§ EXERCISE OBJECTIVE
Beginning with the line of the entries below that holds "Given: Change the LF line ending setting" and ending with the line that holds "Task: Tick the sitrep_attachment checkbox", transcribe each line exactly as written. Pictures stay out.

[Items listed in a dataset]
# # # # #
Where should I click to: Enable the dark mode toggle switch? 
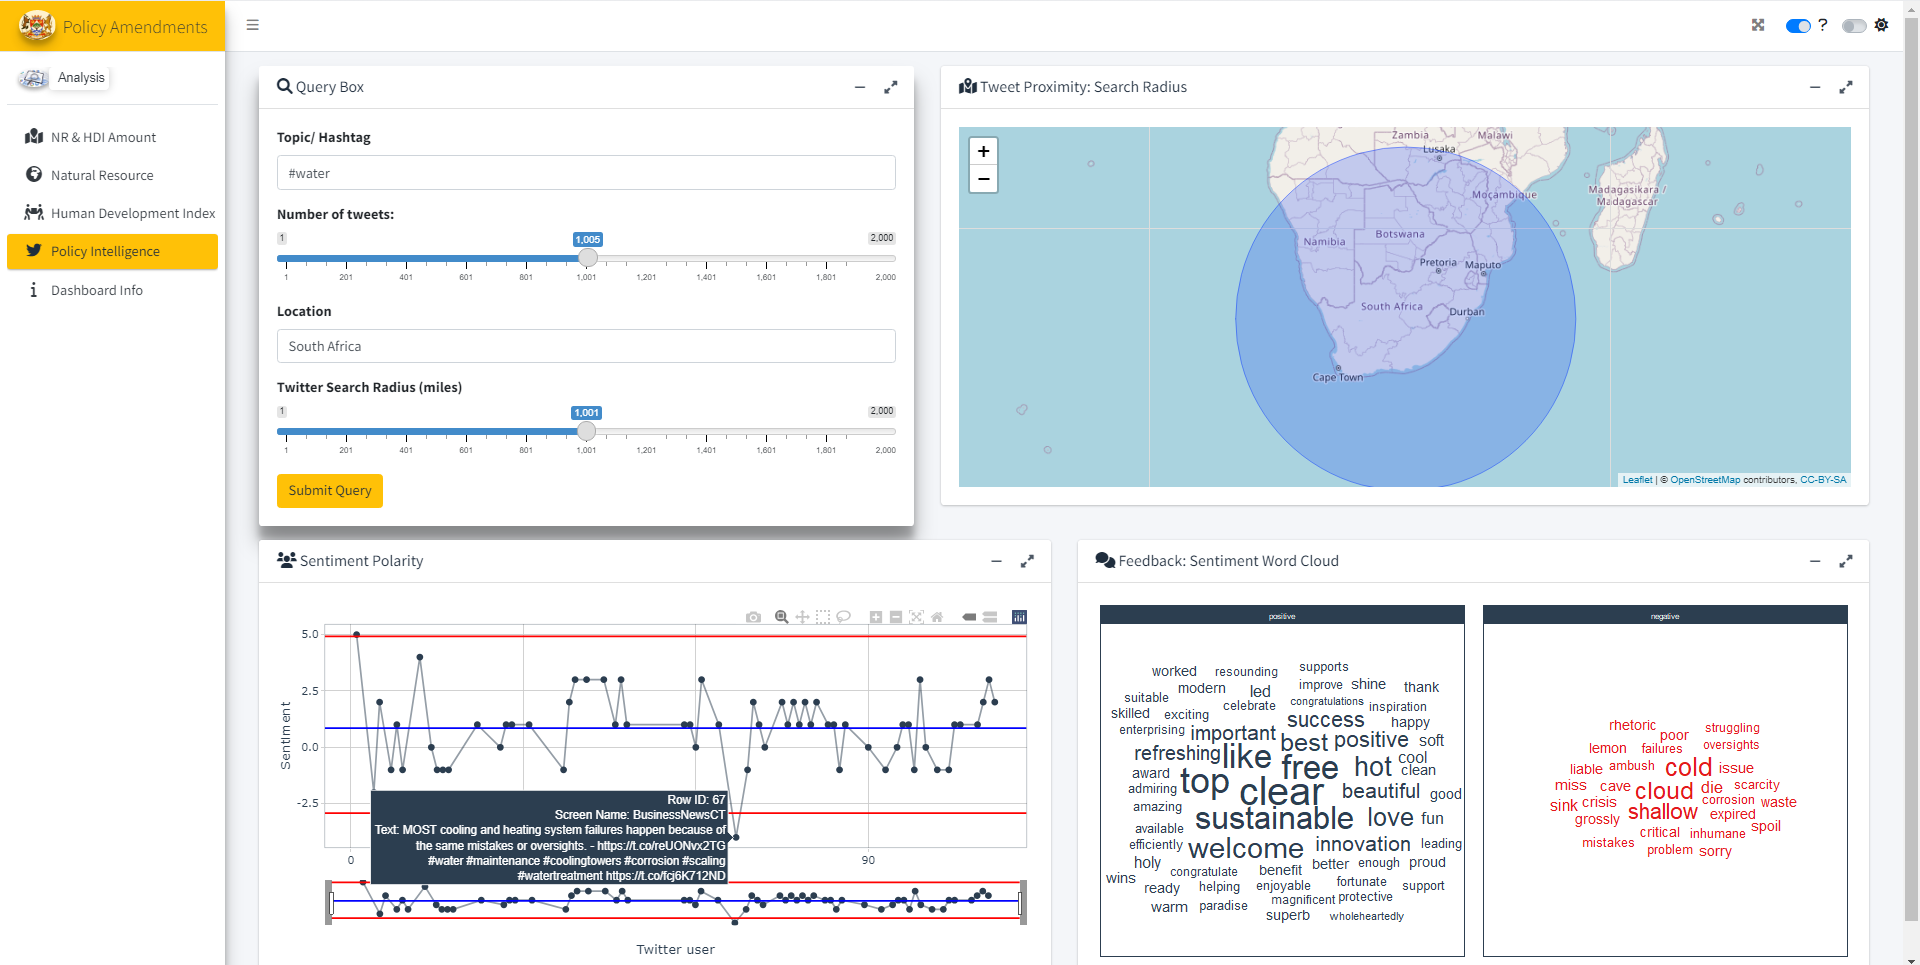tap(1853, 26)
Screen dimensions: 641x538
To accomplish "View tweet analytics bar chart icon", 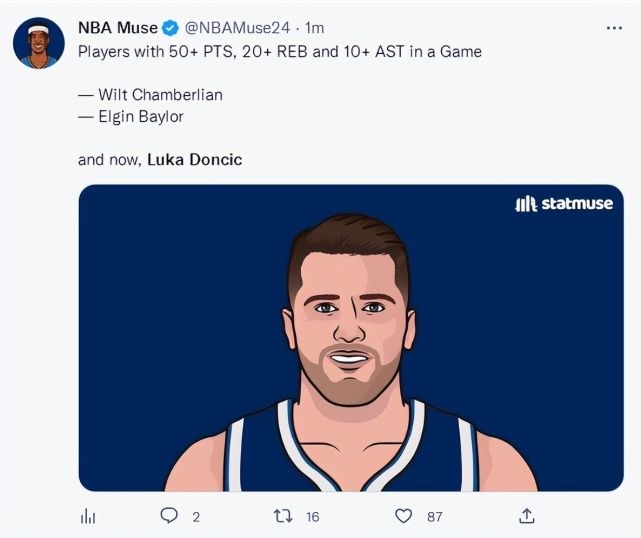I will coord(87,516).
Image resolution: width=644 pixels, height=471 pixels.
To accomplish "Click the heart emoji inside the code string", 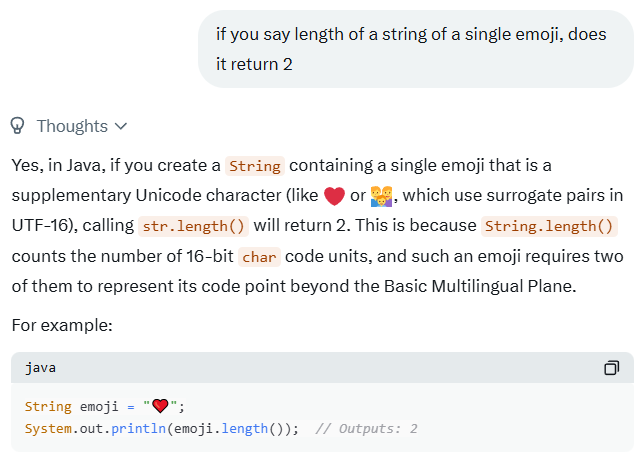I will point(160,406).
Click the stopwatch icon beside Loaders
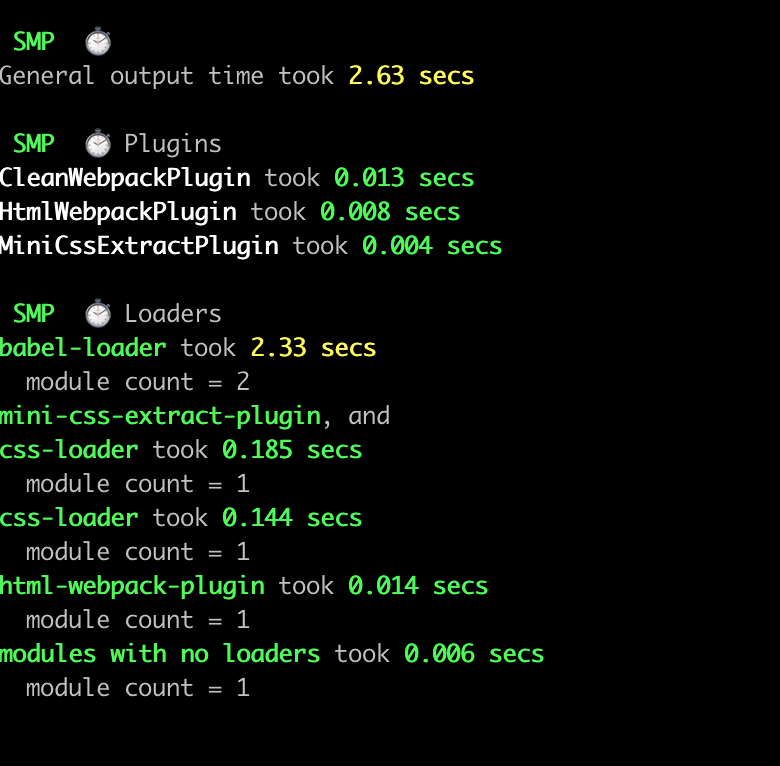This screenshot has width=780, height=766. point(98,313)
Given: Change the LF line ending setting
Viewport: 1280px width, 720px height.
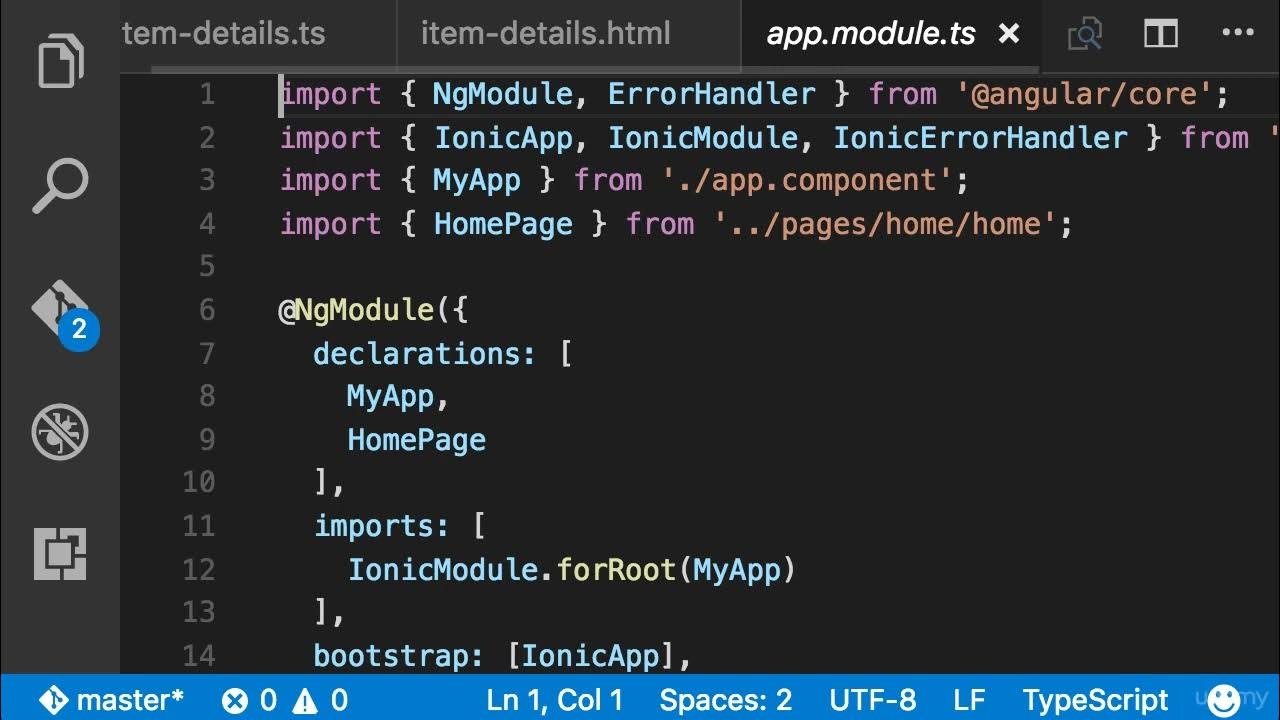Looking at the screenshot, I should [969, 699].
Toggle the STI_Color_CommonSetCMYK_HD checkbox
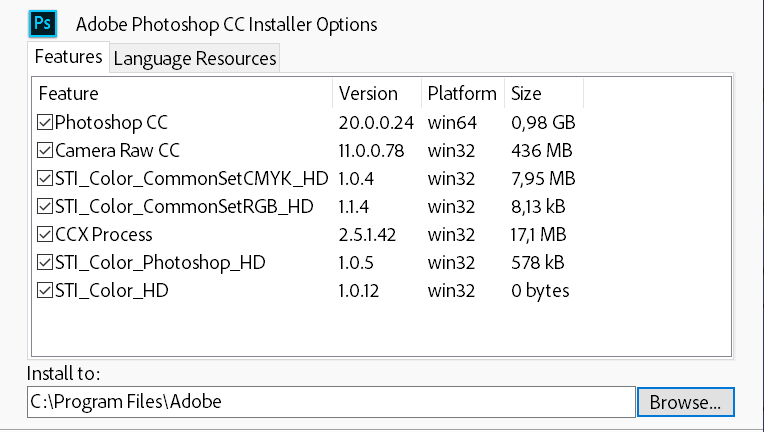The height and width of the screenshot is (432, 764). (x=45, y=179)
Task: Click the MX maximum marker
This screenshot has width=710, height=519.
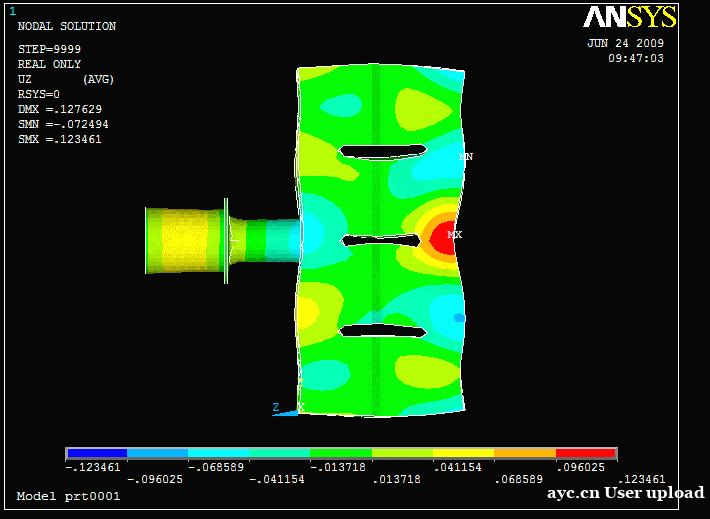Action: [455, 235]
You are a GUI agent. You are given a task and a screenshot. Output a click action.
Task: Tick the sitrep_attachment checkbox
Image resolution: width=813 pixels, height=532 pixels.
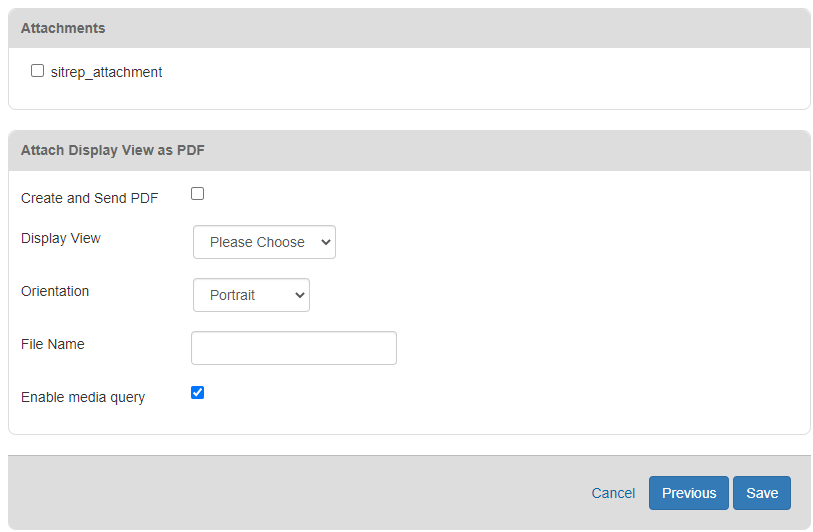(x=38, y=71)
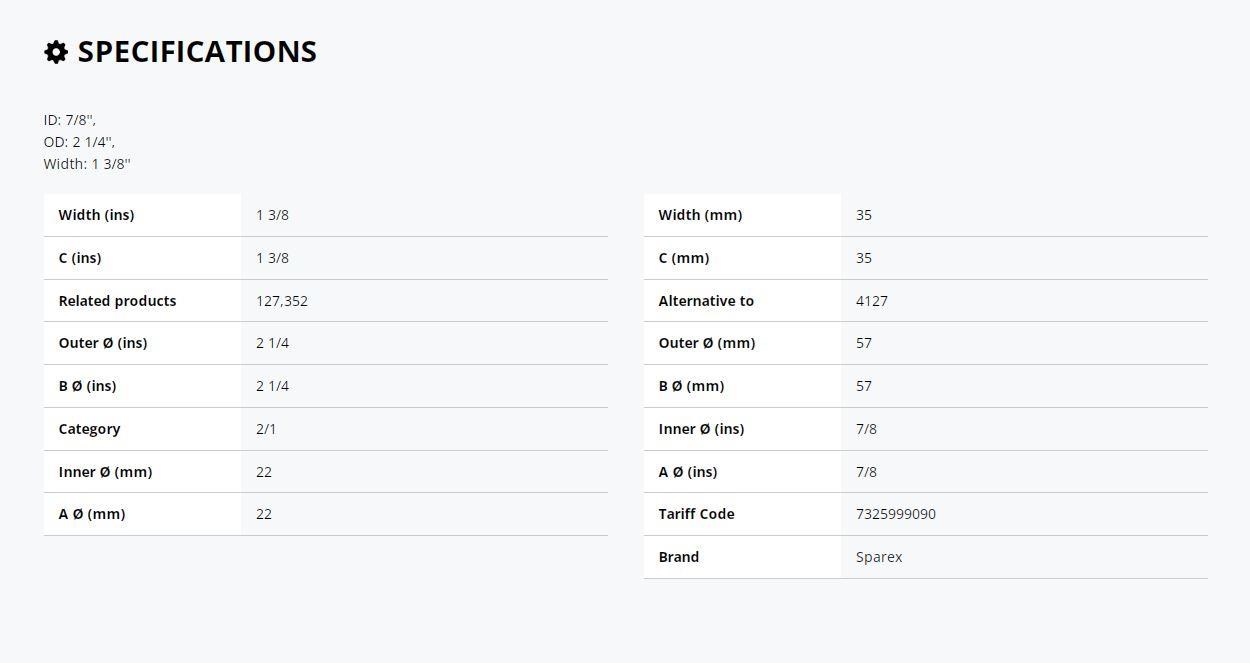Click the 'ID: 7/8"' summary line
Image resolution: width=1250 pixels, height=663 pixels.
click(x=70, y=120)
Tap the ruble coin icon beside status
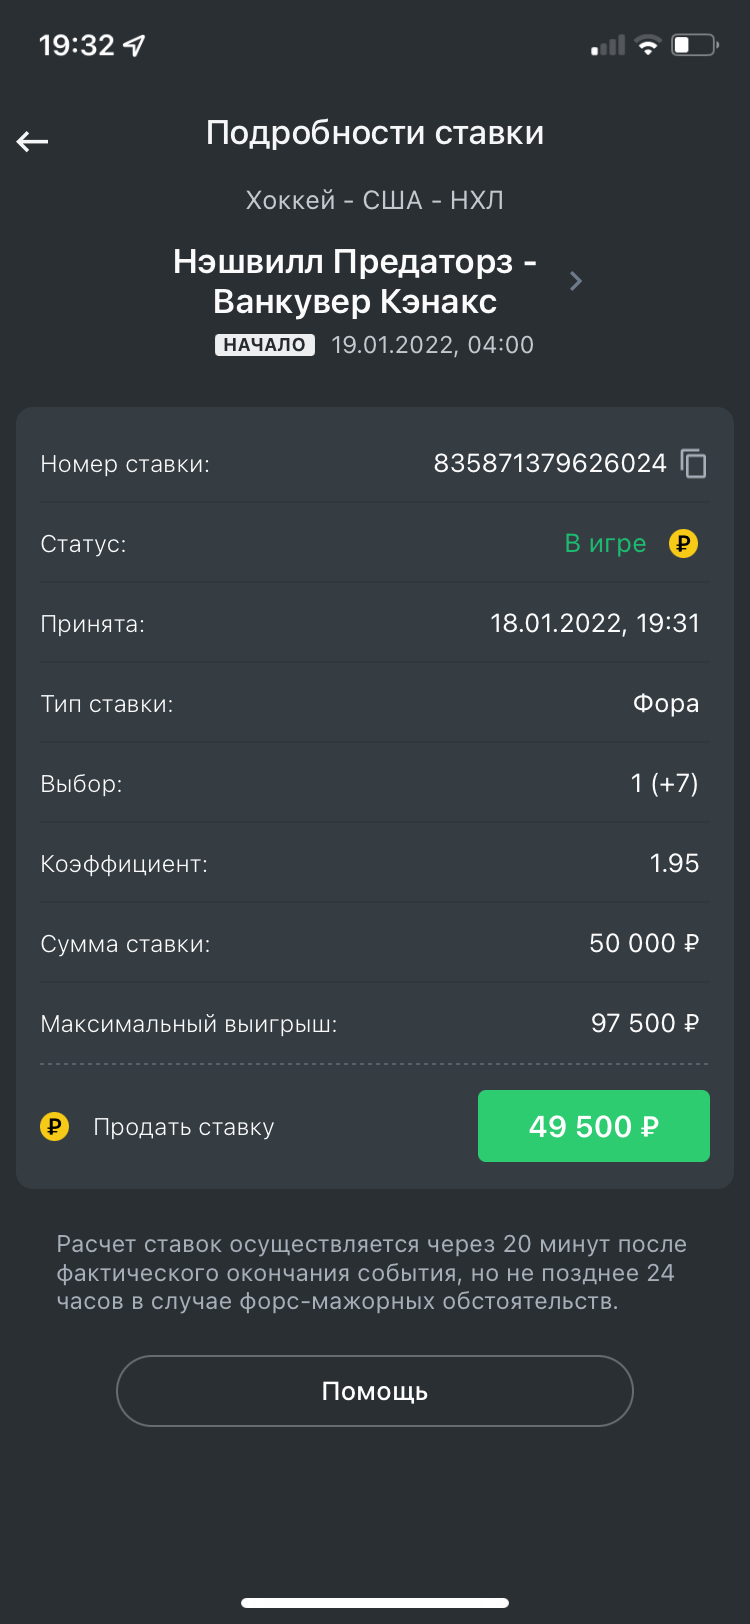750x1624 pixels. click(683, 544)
# # # # #
§ WRITTEN SOLUTION
Given: Change the LF line ending setting
Viewport: 1280px width, 720px height.
Looking at the screenshot, I should [969, 699].
Toggle the STI_Color_CommonSetCMYK_HD checkbox
The height and width of the screenshot is (432, 764). (x=45, y=179)
Task: Click the MX maximum marker
This screenshot has width=710, height=519.
Action: [455, 235]
You are a GUI agent. You are given a task and a screenshot. Output a click action.
Task: Tick the sitrep_attachment checkbox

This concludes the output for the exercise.